EXERCISE PROMPT |
Below are lines of data; count those containing the word "toolbar" and write nothing but the number.

DATA FOR PROCESSING Block Start

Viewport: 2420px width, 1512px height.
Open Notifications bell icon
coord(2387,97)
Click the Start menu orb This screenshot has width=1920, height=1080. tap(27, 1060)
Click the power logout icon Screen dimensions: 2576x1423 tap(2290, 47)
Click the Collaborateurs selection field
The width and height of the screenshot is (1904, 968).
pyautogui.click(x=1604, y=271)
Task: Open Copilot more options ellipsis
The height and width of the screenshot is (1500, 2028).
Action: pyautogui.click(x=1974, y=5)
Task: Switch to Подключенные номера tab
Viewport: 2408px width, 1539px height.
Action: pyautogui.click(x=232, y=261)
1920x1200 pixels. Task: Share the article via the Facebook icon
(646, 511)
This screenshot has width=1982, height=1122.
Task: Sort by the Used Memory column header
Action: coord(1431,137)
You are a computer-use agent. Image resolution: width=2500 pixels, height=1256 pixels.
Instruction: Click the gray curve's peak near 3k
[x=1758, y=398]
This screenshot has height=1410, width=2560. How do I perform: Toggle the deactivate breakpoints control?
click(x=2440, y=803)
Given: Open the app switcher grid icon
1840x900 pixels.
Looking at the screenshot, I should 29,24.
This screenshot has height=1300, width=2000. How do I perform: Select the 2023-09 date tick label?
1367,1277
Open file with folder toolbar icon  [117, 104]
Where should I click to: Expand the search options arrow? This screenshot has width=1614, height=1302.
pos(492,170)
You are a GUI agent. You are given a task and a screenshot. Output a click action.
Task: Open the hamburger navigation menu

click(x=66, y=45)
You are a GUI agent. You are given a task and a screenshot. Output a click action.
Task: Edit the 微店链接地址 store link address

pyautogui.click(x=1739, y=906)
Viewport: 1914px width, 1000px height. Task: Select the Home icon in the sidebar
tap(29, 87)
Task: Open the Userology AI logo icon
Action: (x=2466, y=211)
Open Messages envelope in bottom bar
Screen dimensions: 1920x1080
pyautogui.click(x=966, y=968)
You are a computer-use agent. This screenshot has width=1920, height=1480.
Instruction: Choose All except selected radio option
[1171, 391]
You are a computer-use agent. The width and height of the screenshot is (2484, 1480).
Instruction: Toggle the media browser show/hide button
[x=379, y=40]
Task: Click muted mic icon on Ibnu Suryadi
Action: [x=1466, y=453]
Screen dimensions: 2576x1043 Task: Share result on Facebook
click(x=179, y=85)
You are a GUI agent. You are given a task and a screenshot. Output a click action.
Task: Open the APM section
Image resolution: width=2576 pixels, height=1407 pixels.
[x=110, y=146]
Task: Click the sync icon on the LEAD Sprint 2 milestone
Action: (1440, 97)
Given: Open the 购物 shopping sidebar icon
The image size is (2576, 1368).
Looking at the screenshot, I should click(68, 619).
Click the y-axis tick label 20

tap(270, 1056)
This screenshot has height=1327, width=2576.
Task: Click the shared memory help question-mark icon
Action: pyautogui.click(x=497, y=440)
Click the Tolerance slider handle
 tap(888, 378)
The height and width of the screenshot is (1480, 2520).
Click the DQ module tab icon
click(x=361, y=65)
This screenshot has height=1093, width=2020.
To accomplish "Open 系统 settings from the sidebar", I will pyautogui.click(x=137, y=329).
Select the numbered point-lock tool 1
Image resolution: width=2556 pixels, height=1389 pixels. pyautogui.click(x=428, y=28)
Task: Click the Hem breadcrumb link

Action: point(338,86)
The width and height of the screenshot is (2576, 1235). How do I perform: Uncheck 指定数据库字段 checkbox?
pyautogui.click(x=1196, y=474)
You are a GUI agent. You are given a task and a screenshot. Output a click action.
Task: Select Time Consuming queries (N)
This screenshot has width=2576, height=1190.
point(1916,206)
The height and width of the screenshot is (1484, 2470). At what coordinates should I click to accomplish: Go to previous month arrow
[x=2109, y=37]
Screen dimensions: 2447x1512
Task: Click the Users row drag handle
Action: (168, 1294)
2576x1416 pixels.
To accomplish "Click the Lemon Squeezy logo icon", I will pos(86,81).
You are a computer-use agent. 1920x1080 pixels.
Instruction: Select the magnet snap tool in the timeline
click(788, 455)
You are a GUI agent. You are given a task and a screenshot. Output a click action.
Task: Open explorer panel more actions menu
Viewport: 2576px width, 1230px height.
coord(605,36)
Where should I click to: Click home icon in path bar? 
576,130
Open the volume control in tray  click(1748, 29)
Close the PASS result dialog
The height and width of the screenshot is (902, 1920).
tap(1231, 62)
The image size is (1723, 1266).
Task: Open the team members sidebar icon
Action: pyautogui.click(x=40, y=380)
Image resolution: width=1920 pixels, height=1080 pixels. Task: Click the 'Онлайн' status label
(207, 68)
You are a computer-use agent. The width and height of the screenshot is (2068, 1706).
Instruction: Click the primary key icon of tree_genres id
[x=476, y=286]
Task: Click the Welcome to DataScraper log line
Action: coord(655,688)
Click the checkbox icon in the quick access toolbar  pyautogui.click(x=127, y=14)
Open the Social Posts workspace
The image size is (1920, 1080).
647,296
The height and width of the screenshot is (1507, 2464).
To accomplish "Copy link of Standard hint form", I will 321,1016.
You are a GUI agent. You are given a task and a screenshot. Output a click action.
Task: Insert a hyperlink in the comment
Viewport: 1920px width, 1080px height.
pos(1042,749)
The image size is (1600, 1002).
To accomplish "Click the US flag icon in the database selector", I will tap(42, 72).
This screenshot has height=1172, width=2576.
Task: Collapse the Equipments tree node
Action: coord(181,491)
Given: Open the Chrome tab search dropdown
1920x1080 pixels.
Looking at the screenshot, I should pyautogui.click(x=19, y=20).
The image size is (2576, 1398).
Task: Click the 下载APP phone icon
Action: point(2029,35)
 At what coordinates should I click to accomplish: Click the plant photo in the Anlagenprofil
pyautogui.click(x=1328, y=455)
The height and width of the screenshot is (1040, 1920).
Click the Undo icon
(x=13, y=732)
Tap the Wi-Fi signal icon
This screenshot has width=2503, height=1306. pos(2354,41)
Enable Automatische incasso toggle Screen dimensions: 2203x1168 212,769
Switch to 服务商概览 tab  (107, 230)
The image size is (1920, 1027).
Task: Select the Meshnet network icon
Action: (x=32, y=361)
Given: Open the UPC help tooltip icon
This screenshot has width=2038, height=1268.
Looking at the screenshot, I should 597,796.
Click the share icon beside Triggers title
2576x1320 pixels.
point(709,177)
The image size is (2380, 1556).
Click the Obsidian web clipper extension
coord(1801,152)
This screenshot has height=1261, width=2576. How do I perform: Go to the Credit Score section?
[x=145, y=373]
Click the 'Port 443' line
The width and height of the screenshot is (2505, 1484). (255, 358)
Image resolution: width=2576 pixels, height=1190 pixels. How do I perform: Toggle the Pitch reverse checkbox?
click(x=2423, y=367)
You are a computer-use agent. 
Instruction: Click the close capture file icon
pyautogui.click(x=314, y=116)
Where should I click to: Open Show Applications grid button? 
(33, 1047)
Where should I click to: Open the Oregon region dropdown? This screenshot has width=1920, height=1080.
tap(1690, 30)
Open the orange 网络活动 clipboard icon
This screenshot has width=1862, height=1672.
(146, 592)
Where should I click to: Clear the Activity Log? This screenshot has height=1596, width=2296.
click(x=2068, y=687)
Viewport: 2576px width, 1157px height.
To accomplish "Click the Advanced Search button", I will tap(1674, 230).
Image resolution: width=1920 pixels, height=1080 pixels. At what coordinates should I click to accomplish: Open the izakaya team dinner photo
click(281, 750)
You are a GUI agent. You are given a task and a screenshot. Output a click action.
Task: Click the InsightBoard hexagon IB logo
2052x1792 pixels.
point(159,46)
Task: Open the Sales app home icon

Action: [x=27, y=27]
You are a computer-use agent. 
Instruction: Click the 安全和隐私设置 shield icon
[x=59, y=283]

DATA FOR PROCESSING Block End

EXERCISE ANSWER |
2